Arduino Mega watchdog and bootloader

Hello,

I've been trying to track down a sporadic error for a few days now. I've set up the watchdog timer sucessfully, but every now and then it fails to restart the MCU. Sometimes it restarts 20 times in a row without problems, but other times it fails to restart at all. This seems to depend a bit on the size of the sketch (the biggest version of the sketch is 160kByte), but that may be only random coincidence.

Let me mention all the things that DON'T influence this sporadic error: - it doesn't matter if I set the timeout period to something small like 1 second, or to 8 seconds. - it doesn't matter if a watchdog interrupt is set up or not. - it doesn't matter if the USB cable is connected to the PC or not.

If the watchdog interrupt is enabled, the interrupt will always execute flawlessly, but the reset remains flakey. A power off/on reset always brings the application code back to life.

The WDE bit inside the WDTCSR byte is always correct and not accidentally modified by other parts of the code - I checked this by Serial.printing this bit inside the interrupt function.

This issue is consistent across the original Arduino Mega Rev3, the new Genuino Mega, and a Sainsmart Mega. On the Sainsmart, I re-flashed the bootloader, but no difference.

The arduino is currently used naked, with no external hardware attached at all, so external hardware can't be the reason either.

Now I'm aware that nobody will be able to magically give me the solution to this issue. Google tells me that the watchdog on the mega was not functioning, until the stk500boot_v2_mega2560.hex bootloader came out in 2012. But since then, there's no real hot lead anymore.

But maybe someone can point me in the right direction, how to proceed further. So far my thinking goes this way: It can't really be caused by a bug in my application code - and even if, the whole point of the watchdog is to reset the system in case of a bug in the code. I also assume ATMEL produces a mcu with an actually functioning watchdog.

So, the only place left to look is the bootloader, as far as I understand it. This is unexplored territory for me. I found the C code for the bootloader in C:\Program Files (x86)\Arduino\hardware\arduino\avr\bootloaders\stk500v2\stk500boot.c

How do I compile this into an hex file? (I have a windows 10 PC and arduino 1.6.3)

From there on, I would use the built in IDE functions to upload the hex file. I've done this already with another mega as ISP, with the "Arduino as ISP" sketch from the IDE.

Second question: how can I Serial.print debugging information, while the bootloader code is executing?

Or are there other bootloaders for the mega around? Optiboot seems to be popular, but doesn't work with the mega.

Thank you Thomas

A watchdog reset should absolutely reset the board, 100% every time.

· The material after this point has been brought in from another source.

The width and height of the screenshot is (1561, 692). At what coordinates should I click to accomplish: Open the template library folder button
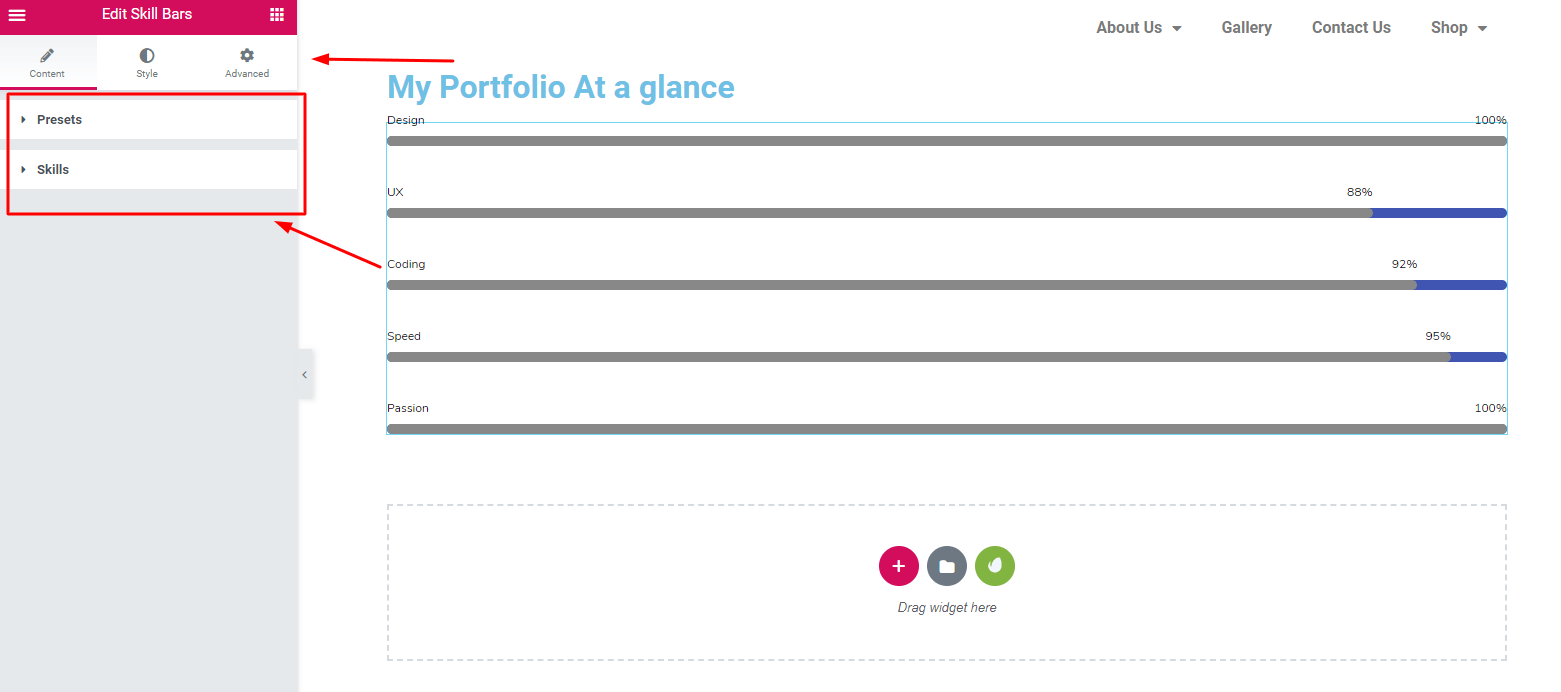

The issue with old bootloaders and WDT has been solved, as far as I know. It (or at least the version for which there's source code - I have no idea what's in the .hex files) checks WDT status, and if it reset as a result of WDT reset, it jumps right to the app.

What does it do when it fails to reset the board? Does it go into a hung state where it doesn't do anything, or does the app just keep running, or what?

How are you using it? Are you also using the WDT interrupt in the same sketch? I think there's some weird interaction there.

DrAzzy: What does it do when it fails to reset the board? Does it go into a hung state where it doesn't do anything, or does the app just keep running, or what?

Yes, it goes into a hung state. But I don't know whether it gets stuck before it reaches the bootloader, or if it gets stuck inside the bootloader

How are you using it? Are you also using the WDT interrupt in the same sketch? I think there's some weird interaction there.

Yes, I'm using the WDT interrupt in the same sketch. This is actually okay, according to the datasheet. Once the Interrupt function has completed, the mcu disables the WDT interrupt bit, leaving only the WDT reset bit enabled. This process is hardwired, and needs no code interaction at all. The application sketch then keeps running for another timeout period, and then the mcu starts to hang.

From the data sheet:

WDTON: 1 (high byte fuse, 1= unprogrammed) WDE: 1 watch dog enable WDIE: 1 watch dog interrupt enable

Mode: Interrupt and System Reset Mode Action on Time-out: Interrupt, then go to System Reset Mode

Executing the corresponding interrupt vector will clear WDIE and WDIF automatically by hardware (the Watchdog goes to System Reset Mode).

However, the sporadic failure even happens if I don't enable the interrupt at all.

I've now tried to permanently enabling the watchdog by programming the WDTON byte in the high byte fuse. WDTON Fuse set to “0“ means programmed and “1” means unprogrammed.

Now the uploading of a sketch fails. I assume this is expected behaviour, because the default prescaler value is 2048 cycles (16ms), and the bootloader does not change the prescaler value in time. I would like to try and modify the prescaler value in the bootloader, but so far I haven't figured out how to compile a bootloader.

I wasn't able to get STK500v2 to build under windows. I build it on linux, went pretty easy once I gave up on windows.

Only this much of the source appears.